ROTC adviser announces retirement

Lt. Col. Michael Snyder directs students during a training program last fall.

After braving the storm of potentially losing their program’s charter, students of the Reserve Officers’ Training Corps are now facing a major staff change with the departure of Lt. Col. Michael Snyder. Snyder has announced that he will be retiring from the Army, including his service as faculty at UNA, in May.

Snyder has served as chair of the Department of Military Service for the past four years, he said.

“In the past four years, he has really become kind of like a second father figure, especially to me and to my class,” said Cadet Command Sergeant Major Travis Green, senior. “ I trust the staff to take care of the guys and select a new (program director) that will do a great job. I’m not worried about it.”

A board from the U.S. Department of the Army has selected Major William Cochran Pruett as the new professor of military science for Lion Battalion, Snyder said.

Pruett was commissioned as a Second Lieutenant in the United States Army as a Field Artillery officer in December of 1997 from Middle Tennessee State University ROTC. He has been deployed to Iraq and Afghanistan and completed Air Assault School, Joint Firepower Course and Combined General Staff College, according to a biography provided by Snyder.

Major Cochran has received a multitude of awards. Some include the Afghanistan Campaign Medal, the NATO Medal, the Airborne Badge, the Air Assault Badge and the Combat Action Badge, the biography reads.

“I think it’s going to be a very different change,” said Sophomore Cadet Alyssa Primeau. “As for Colonel Snyder leaving, I hope all the best.”

Snyder expects Cochran to bring his own personality and perspective to the role, while maintaining and improving upon the preexisting program.

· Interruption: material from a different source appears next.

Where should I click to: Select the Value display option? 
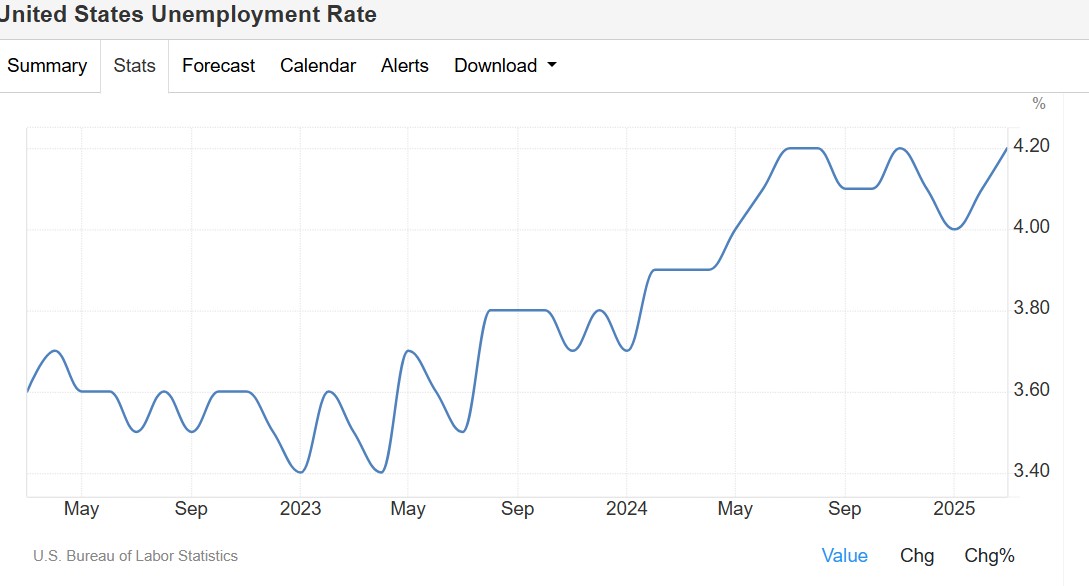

“His approach to leadership may be different, not that one is better than the other, but he will bring his own experiences, his own perspective on how to develop leaders, his own skill sets and traits,” Snyder said. “He is the best of the best—top 20 percent of our army. He is the right person at the right time.”

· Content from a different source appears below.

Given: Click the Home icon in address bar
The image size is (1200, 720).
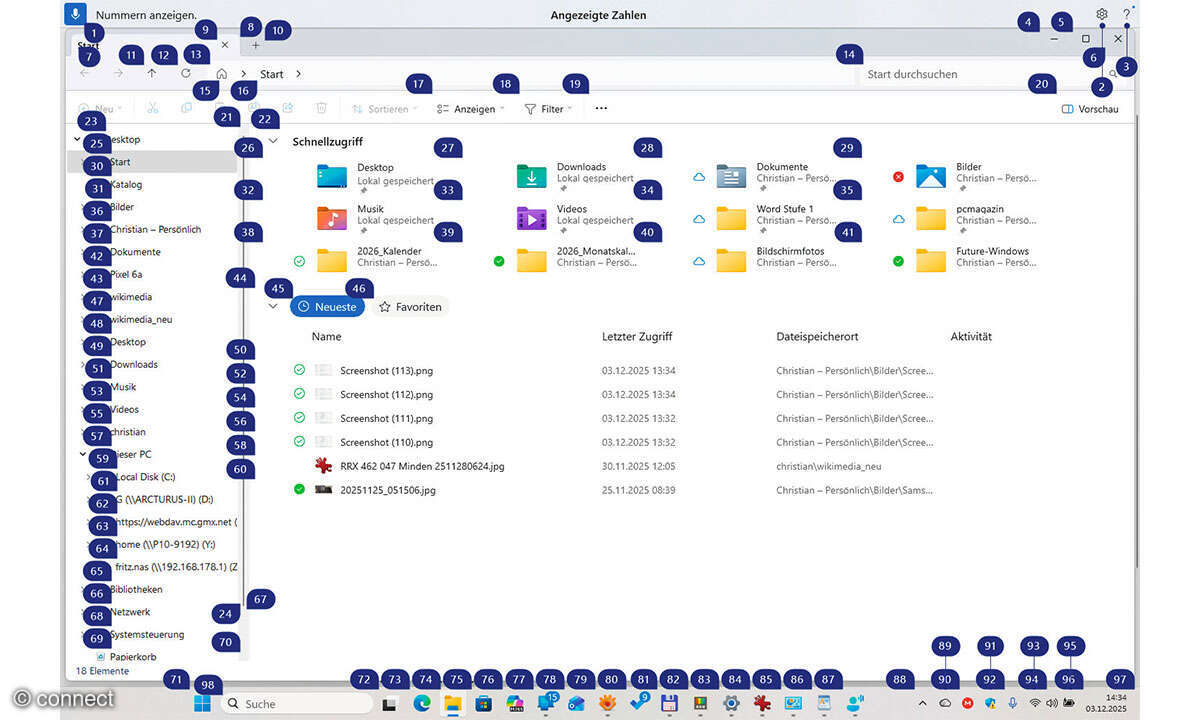Looking at the screenshot, I should pyautogui.click(x=222, y=74).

Cochran will be working to continue Lion Battalion’s current recruitment efforts, Snyder said.

“We are moving forward, but that does not mean we don’t have work to do,” Snyder said. “We are reaching out to increase visits to the high schools hours in the GUC answering questions, and visits to the community colleges.”

The Army is going to continue to expect the ROTC program to recruit more cadets for Lion Battalion, said Snyder.

“We have averaged 11 to 12 commissions in the past three years,” Snyder said. “The University made a commitment and increased our scholarship monies, which are monies used as incentive for academic leadership by $20,000. This was approved about two weeks ago and the Army matched what the university has committed forth.”

Editor’s note: Major Cochran was unavailable for comment at this time.